A fellow developer recently requested that the AspBufferLimit in IIS 6 be increased from the default value of 4 MB to around 200 MB for streaming larger ZIP files.

Having left the Classic ASP world some time ago, I was scratching my head as to why you'd want to buffer a BinaryWrite and simply suggested setting Response.Buffer = false. But is there any case where you'd really need to make it 50x the default size?

Obviously, memory consumption would be the biggest worry. Are there other concerns with changing this default setting?

+2  A: 

Increasing the buffer like that is a supremely bad idea. You would allow every visitor to your site to use up to that amount of ram. If your BinaryWrite/Response.Buffer=false solution doesn't appease him, you could also suggest that he call Response.Flush() now and then. Either would be preferable to increasing the buffer size.

In fact, unless you have a very good reason you shouldn't even pass this through the asp processor. Write it to a special place on disk set aside for such things and redirect there instead.

Joel Coehoorn
Thanks, forgot about `Response.Flush'. I'll pass that along too and post an update once it has been tried.
ProKiner
Note with Buffer = false you still need to keep the amount of data sent in a single call to BinaryWrite under 4MB and if using Flush instead you need to call flush before the 4MB limit is reached.
AnthonyWJones
I had opportunity to look at the code, and your assumption was correct: `Buffer = False` was set, but it was was doing a single BinaryWrite.

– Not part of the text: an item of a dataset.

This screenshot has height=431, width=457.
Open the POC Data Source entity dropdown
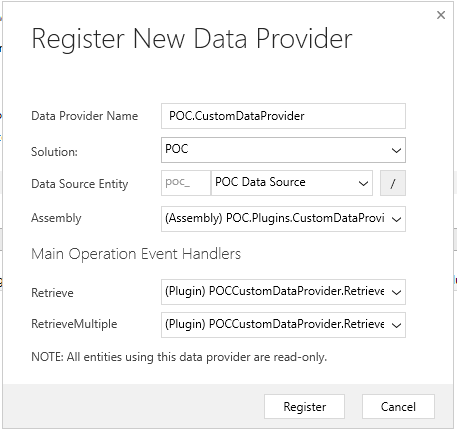pos(292,183)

So I suggested using seek and get chunks of the file that are less than 4 MB.
ProKiner
+1  A: 

One of the downsides of turning off the buffer (you could use Flush but I really don't get why you'd do that in this scenario) is that the Client doesn't learn what the Content length at the start of the download. Hence the browsers dialog at the other end is less meaningfull, it can't tell how much progress has been made.

A better (IMO) alternative is to write the desired content to a temporary file (perhaps using GUID for the file name) then sending a Redirect to the client pointing at this temporary file.

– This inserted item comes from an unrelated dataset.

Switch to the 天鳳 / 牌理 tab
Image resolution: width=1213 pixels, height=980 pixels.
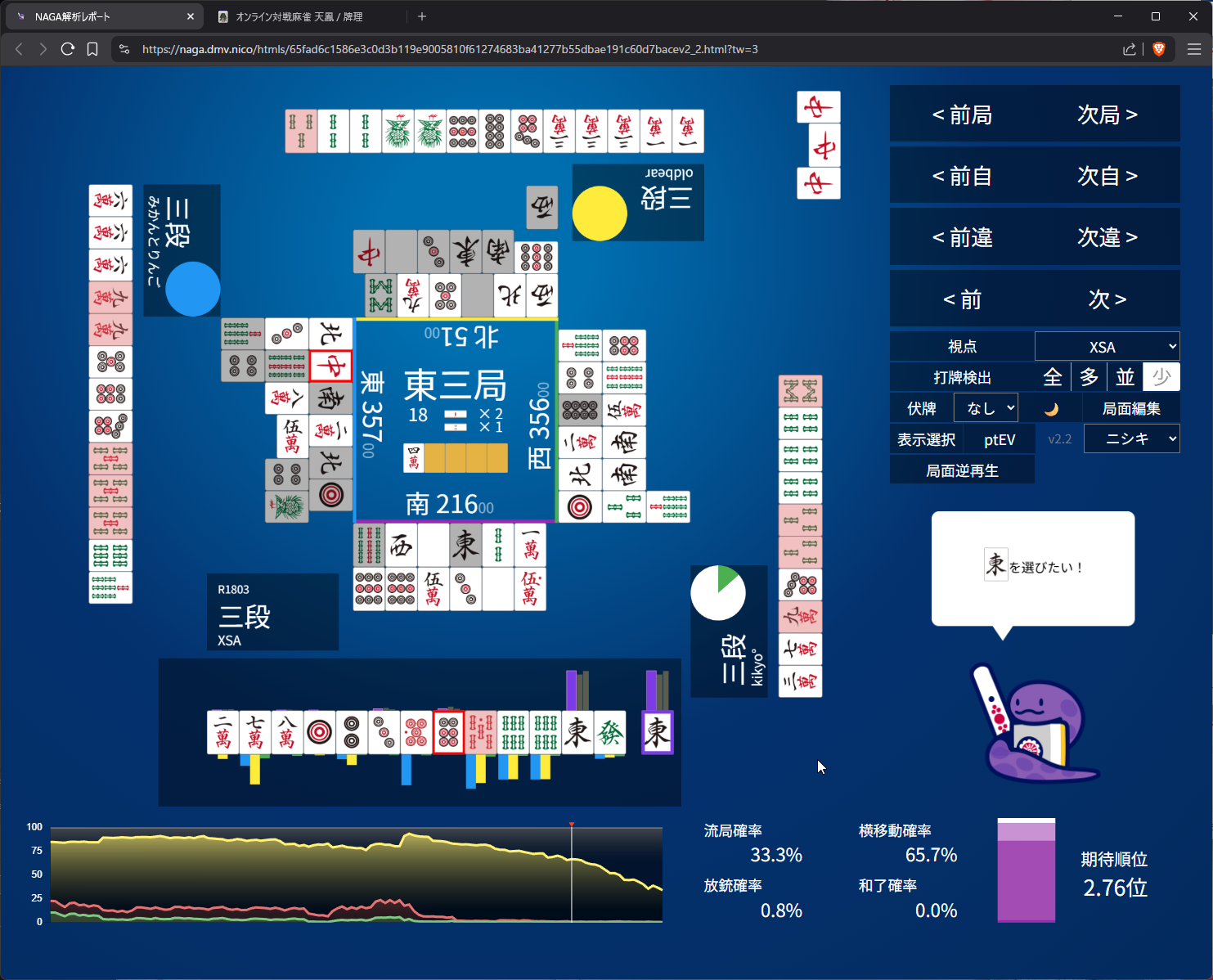pos(299,16)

There are a number of reasons why this approach is better:-

  • The client gets good progress info in the save dialog or application receiving the data
  • Some applications can make good use of byte range fetches which only work well when the server is delivering "static" content.
  • The temporary file can be re-used to satisify requests from other clients

There are a number of downside though:-

  • If takes sometime to create the file content, writing to a temporary file can therefore leave some latency before data is received and increasing the download time.
  • If strong security is needed on the content having a static file lying around may be a concern although the use of a random GUID filename mitigates that somewhat
  • There is need for some housekeeping on old temporary files.
AnthonyWJones
Unfortunately, security requirements preclude the use of redirecting to an on-disk temporary file.